“I can tell you that my group would not be as successful if we hadn’t interacted in such a very deep way with advancement,” says Nora Disis, M.D.

Disis, an oncologist and the Athena Distinguished Professor of Breast Cancer Research, heads the Tumor Vaccine Group (TVG) at UW Medicine, which aims to create vaccines to stop cancers before they start. Over the past few decades, Dr. Disis and her team have developed techniques that allow the immune system to respond to cancer — thus working around a core challenge with the disease: the body’s disinclination to fight it. Over the past five years, they’ve turned their attention to creating cancer vaccines to prevent diseases like colon, breast and lung cancer.

Long-time contributor Norm Slonaker was so impressed by this work, and so grateful for Dr. Disis’ support of his wife, Helen, during her battle with breast cancer, that he gave a significant contribution. Disis says the gift will be foundational to creating a Cancer Vaccine Institute. “It will accelerate our ability to recruit key scientists with specific expertise, and it will help faculty leverage their time now in pursuing new ideas,” says Disis.

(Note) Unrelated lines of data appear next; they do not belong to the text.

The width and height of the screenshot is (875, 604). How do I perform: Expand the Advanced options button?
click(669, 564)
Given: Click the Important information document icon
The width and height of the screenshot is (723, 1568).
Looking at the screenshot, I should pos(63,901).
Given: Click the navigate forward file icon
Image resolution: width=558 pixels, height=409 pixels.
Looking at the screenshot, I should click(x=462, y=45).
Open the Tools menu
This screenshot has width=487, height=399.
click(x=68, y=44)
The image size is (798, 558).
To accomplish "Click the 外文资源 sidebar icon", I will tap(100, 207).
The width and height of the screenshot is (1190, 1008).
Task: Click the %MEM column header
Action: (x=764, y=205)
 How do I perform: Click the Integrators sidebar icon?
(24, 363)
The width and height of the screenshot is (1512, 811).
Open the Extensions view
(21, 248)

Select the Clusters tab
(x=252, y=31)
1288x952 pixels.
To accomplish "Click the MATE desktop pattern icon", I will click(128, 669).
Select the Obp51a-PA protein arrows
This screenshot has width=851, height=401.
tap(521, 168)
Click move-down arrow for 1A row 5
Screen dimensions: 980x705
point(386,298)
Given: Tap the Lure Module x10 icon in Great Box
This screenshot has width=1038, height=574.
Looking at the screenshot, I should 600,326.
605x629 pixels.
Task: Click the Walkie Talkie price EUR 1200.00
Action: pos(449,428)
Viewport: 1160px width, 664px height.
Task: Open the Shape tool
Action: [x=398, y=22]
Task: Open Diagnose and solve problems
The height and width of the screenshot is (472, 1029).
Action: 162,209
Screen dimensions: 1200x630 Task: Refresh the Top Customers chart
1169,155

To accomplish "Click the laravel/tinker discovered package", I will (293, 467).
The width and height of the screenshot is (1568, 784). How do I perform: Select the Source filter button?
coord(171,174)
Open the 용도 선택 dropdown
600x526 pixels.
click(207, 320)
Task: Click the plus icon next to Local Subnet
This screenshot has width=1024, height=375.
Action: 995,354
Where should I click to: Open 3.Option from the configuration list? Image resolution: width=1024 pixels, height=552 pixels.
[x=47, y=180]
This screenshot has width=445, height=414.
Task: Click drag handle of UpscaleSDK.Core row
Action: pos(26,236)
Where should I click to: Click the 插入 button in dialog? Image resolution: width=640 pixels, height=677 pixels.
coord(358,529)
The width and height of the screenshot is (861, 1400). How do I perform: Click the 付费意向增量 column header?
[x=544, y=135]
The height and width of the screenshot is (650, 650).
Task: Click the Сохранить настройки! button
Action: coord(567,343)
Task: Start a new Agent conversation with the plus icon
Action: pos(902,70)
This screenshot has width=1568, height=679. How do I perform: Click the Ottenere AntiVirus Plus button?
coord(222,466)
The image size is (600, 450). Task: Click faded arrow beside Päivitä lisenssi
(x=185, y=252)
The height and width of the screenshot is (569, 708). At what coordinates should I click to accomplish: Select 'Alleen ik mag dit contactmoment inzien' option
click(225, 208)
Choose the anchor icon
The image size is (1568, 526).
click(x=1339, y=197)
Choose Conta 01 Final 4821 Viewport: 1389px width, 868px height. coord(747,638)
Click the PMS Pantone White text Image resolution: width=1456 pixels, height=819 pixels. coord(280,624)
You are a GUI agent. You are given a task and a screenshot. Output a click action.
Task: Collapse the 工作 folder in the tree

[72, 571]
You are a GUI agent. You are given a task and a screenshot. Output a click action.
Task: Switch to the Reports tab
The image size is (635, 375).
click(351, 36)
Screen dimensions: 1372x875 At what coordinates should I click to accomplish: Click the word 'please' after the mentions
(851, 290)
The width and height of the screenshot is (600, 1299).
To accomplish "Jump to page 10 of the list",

One such faculty member, Sasha Stanton, M.D., Ph.D., wants to develop a vaccine that addresses ductal carcinoma in situ (DCIS), the most common form of breast cancer, by targeting the genes most closely associated with the progression of DCIS into invasive breast cancer. If successful, a vaccine could prevent women from having to be treated with radiation or chemotherapy for this very early stage of disease.

Slonaker is one of numerous supporters that the advancement office has introduced to the CVI’s work, and, says Disis, these connections could not be more valuable. “Advancement opens the door to all different types of people and exposes them to our research, and the ability to partner with us on our research,” she says. “And that’s how we think of our donors: they’re our partners in this effort.”